20 April 2021

What is the power?

Dr. Andrew Philp and his colleagues from the Garvan Institute of Medical Research in Australia found that mice with vitamin D deficiency have impaired mitochondrial function in myocytes. This can affect muscle function, performance, and recovery. It is possible that preventing vitamin D deficiency in the elderly will preserve muscle strength and reduce age-related muscle deterioration, but further research is needed to confirm this.

Vitamin D is known to be important for maintaining bone health and preventing rickets and osteoporosis. In recent years, it has been reported that vitamin D deficiency has been detected in 40% of Europeans and is associated with an increased risk of developing a number of diseases, including COVID-19, cancer and diabetes. Although these studies report a correlation rather than a causal relationship, the benefits of vitamin D supplements are currently the subject of active discussion. Many studies have also linked low vitamin D levels to insufficient muscle strength, especially in the elderly.

Skeletal muscles allow a person to perform arbitrary movements and perform everyday actions. It is very important that they have enough energy for these movements. Mitochondria convert nutrients into energy to meet this need. Previous studies have shown that impaired muscle strength in people with vitamin D deficiency may be associated with impaired mitochondrial function in muscle cells. But it is difficult to determine the role of vitamin D in the muscular activity of older people, since they may suffer from a number of previously appeared diseases that can also affect the amount of vitamin D in the body.

The researchers used mouse models to determine the effect of diet-induced vitamin D deficiency on skeletal muscle mitochondrial function in young male mice. Mice were given either food with a normal amount of vitamin D, or food without vitamin D, causing its deficiency, for 3 months.
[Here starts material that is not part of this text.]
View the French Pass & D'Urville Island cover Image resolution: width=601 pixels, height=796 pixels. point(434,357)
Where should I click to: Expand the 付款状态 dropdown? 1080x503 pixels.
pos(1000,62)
The normal level of vitamin D for humans is 40-50 nmol/L, and vitamin D deficiency is diagnosed when its level falls below 12 nmol/l. On average, the mice in this study had vitamin D levels of 30 nmol/L, and diet-induced vitamin D deficiency led to a decrease of up to 3 nmol/L. Although this is much lower than is usually observed with a deficiency in humans, this amount still fell within the clinically recognized range.
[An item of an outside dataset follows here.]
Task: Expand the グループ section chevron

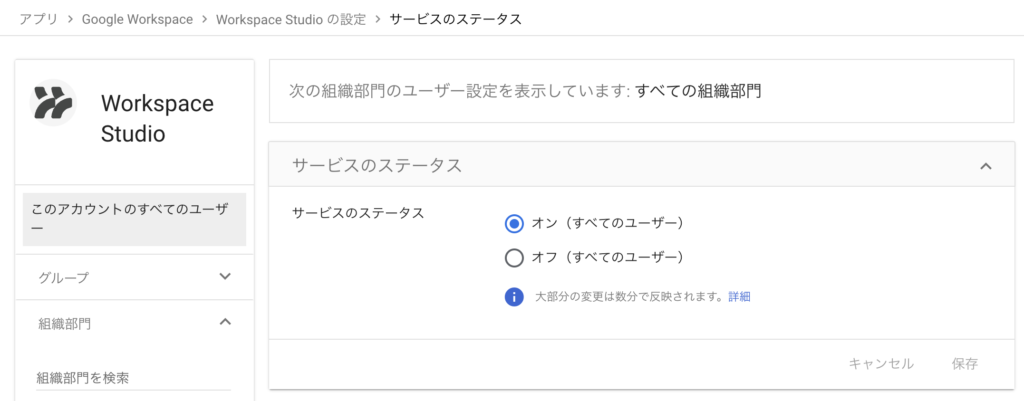Action: pos(225,276)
Tissue and blood samples were taken monthly to quantify the concentration of vitamin D and calcium, as well as to assess markers of function and the number of mitochondria in muscle cells.

After three months of a vitamin D-deficient diet, the mitochondrial function of the skeletal muscles of mice was reduced to 37%. This was not due to a decrease in the number of mitochondria or a decrease in muscle mass.

The findings suggest that vitamin D deficiency can disrupt the mitochondria and reduce the amount of energy produced in the muscles, leading to deterioration of muscle function. Therefore, prevention of vitamin D deficiency in the elderly will support muscle performance and reduce the risk of muscle-related diseases. However, further studies are needed to confirm this, which will assess the direct effect of vitamin D deficiency on muscle function and strength.

Although this study has proven the effect of vitamin D on mitochondrial function in skeletal muscles, Dr. Philp and his group have not been able to pinpoint exactly how this process occurs. In the future, they plan to study what is the mechanism of the effect of vitamin D deficiency on mitochondria in skeletal muscle.

Article by S.P.Ashcroft et al. Diet-induced vitamin D deficiency reduces skeletal muscle mitochondrial respiration published in the Journal of Endocrinology.